The allegation about how Carson, the student-body president on the Chapel Hill campus, was killed is contained in a search warrant that cites a confidential informant. A judge ordered the public release of six search warrants on Friday, saying they wouldn't compromise the investigation.
Knudsen said that while informants can be questionable witnesses at trial, the information they provide in search warrants can be useful if it confirms what police already know. He said the closer the information lines up with the facts the officers already have, the more believable it is.
The confidential informant told investigators that Demario James Atwater admitted to abducting Eve Carson from her home and taking her to withdraw $1,400 from an ATM.
The informant also said that Atwater confided to her that he and Laurence Alvin Lovette Jr. both shot Carson multiple times.
Police investigators were able to confirm two claims – that $1,400 was withdrawn from Carson's bank account over a two-day period and that two weapons were used in the shooting, the warrant stated.
However, Orange County District Attorney Jim Woodall told WRAL News on Friday that detectives don't believe the suspects went into Carson's home, as the informant claims in the warrants.
Defense attorneys call the information hearsay, say it hasn't been tested in open court and worry about it tainting a potential jury pool.
"The allegations are from anonymous sources, confidential informants, who may have their own reasons for giving this information," Lovette's attorney, Karen Bethea-Shields, said to Superior Court Judge Allen Baddour during a hearing.

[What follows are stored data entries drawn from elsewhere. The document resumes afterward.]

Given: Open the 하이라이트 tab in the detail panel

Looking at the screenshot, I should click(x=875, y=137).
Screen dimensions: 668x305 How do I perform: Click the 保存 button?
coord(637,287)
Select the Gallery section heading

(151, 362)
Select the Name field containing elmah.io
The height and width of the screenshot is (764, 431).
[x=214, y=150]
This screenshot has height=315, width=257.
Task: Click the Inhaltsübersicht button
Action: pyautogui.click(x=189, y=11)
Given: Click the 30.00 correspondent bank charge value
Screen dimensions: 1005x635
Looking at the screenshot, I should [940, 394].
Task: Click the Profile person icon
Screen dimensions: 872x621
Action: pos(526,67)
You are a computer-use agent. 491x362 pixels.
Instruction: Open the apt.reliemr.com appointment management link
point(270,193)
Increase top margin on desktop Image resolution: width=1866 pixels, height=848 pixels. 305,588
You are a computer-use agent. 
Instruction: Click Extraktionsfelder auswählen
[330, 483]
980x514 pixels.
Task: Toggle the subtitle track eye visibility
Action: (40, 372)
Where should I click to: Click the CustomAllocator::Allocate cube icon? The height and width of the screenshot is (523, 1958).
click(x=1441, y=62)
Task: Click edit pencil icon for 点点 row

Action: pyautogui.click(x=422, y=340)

“Anytime details about the crime are released and disseminated through the media, there’s always the possibility that people will start to form opinions about the guilt or innocence of the individual,” Knudsen said.
The informant’s statements could become testimony, Knudsen said.
“This person would be considered a witness. If a motion to suppress this evidence is filed, the defense may be able to force the state to reveal who this confidential informant is,” he said.
Knudsen said that waiting to unseal these documents was probably due to the nature of what they contain. Releasing the information earlier might have increased the likelihood of people volunteering information they had heard through the media in hopes of financial gain.
The warrants state that "crime scene search information" shows Carson was shot with two different weapons and that she was shot multiple times, but it does not say how many wounds or where she was shot. Those questions could be answered Monday when Carson's autopsy report is released. Investigators were seeking firearms including "a shotgun and/or .25-caliber pistol."
Investigators seized 16 pairs of shoes from Lovette's and Atwater's homes, the warrants said. Knudsen said that information leads him to believe the police have a shoe print they are trying to match up. The warrants said investigators found a partial show print on a Bank of America receipt in Carson's car.
Regardless of the information contained in the warrants, Knudsen said, the prosecution is just starting its case.
“This is by no means all the evidence they have. This is probably the tip of the iceberg,” he said.